I recovered the first 100 pages of his memoir last year, and wanted to share the depiction he reserved for his sister in the worn, typewritten pages, now over twenty years old. It’s the perfect picture of tenacity and steadfastness that my aunt’s presence has served in our lives.
Excerpt from “Twelve Bottles of Scotch” by William Desmond O’Brien:
After my poor mother was carried screaming out the front door of her dream house that my father had bought for her barely a year before, and never came back, the house tottered and fell down around my sister’s ears.
She was fifteen years old at the time and it took her three years and the energy of a Jewish Resistance Fighter to crawl out from under the rubble with a suitcase in one hand and an engagement ring on a finger of the other.
No gladiator ever fought as hard as my sister did. No matador had more courage than she-standing before the bull of my father with my brother and myself behind her wide, protective back. She would remind me of one of those Indians that went into battle with an oath not to run and would stake themselves to the ground before the enemy, determined to win or die on that spot.
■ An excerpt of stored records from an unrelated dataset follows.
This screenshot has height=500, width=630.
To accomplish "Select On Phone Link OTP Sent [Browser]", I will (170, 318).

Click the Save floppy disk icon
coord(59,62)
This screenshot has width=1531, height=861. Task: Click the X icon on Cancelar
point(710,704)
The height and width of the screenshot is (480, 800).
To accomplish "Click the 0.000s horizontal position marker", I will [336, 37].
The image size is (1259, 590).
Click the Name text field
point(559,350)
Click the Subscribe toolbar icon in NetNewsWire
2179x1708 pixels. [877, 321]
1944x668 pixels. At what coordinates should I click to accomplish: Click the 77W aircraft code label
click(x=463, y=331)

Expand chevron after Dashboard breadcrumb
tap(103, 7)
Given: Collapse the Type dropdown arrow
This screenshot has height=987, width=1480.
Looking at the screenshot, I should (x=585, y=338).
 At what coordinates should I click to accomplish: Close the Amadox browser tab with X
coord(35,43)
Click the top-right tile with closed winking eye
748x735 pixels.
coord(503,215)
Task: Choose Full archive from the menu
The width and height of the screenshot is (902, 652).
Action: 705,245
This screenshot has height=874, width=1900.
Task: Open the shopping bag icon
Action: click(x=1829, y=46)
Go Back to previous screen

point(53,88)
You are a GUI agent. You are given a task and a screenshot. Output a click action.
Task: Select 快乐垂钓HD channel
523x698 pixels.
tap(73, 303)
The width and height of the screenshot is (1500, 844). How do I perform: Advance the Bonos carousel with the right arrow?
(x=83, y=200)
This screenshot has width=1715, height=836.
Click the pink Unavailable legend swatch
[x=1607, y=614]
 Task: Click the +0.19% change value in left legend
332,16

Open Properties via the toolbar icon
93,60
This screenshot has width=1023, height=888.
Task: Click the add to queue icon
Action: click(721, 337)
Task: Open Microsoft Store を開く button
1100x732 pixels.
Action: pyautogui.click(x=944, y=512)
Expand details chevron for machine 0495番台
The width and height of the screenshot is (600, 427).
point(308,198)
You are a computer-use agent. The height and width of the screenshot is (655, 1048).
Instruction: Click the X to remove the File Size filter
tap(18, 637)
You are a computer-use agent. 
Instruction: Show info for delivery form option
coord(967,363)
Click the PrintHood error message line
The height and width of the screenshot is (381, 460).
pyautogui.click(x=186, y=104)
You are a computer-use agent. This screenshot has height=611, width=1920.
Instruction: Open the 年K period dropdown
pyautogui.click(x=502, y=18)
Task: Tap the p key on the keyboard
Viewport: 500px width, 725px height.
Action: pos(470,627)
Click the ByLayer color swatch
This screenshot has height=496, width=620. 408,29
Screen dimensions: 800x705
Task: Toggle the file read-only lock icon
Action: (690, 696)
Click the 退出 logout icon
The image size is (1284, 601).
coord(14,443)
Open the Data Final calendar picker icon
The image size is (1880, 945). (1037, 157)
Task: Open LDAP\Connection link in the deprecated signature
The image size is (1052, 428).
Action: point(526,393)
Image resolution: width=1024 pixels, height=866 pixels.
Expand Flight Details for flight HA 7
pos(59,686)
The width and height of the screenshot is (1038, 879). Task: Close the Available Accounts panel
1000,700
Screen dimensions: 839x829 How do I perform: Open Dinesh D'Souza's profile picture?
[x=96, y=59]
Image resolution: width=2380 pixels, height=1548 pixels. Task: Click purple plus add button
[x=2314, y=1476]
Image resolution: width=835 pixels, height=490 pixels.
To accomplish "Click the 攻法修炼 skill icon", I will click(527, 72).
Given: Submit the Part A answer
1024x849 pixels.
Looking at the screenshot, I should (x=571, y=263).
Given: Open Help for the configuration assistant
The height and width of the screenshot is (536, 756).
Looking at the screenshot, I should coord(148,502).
In the ancient laws of Ireland, before Christianity came along to enlighten us all, women were given exact and equal status with men in all matters civil and spiritual. This was due to women like my sister.
When Julius Caesar retreated from his campaign in Britannia after smashing armies all over Europe he met his first Gaelic women. These were no dainty, aromatic creatures strumming harps. Nor were they like Cleopatra that came rolling naked out of a Persian rug to land as his feet at age sixteen.
They were naked all right but covered in tattoos and they came hurtling out of the Highland fogs adorned with helmets, broadswords and ten-foot spears that they used to skewer his dumbstruck legions. They chopped heads off, hacked Tribunes to pieces and washed their feminine hands in their enemies’ steaming guts.
The bloodcurdling war cries of Celtic women haunted Caesar every step back to his villas in Rome. Strip my sister’s 20th Century attire, peel away the good Catholic education and the manners of the princess to the manor born and you will find the heart of a Gaelic Warrioress beating in her chest.
My father is befuddled by my sister. He shakes his head over her and ponders her with a platonic wonder. My sister has never lost a single inch of ground in her territorial battles with my father. His oldest child and only daughter confounds him and the reason why escapes his insight only because it is too obvious. In my sister my father met his match.”
It is a sorrow that a little brother, who wrote so admiringly about his sister, could become a villain before his death. But it happens often- the men we love can turn on us, betray us, fail at every turn.
And yet women’s courage demands we look death in the eye before we are done raising our children. It’s standing up to our alcoholic fathers or drug-addicted brothers. It’s leaving abusive marriages, raising children in foreign countries without a penny to our names. It’s demanding a mortgage approval, when the bank has said “No”, it’s speaking out against your abuser when the whole country jeers and calls you a liar. It’s waking up night after heavy night to care for the babies who need to be comforted, and feeding hungry mouths when our own stomachs rumble. It’s living in fear and terror and finding protection in our own quiet ways.
And so it goes, that women keep strong backs and outstretched arms to catch each other when we fall. It’s the community of women, offering up encouragement when all seems lost.
I think it’s the secret to our strength.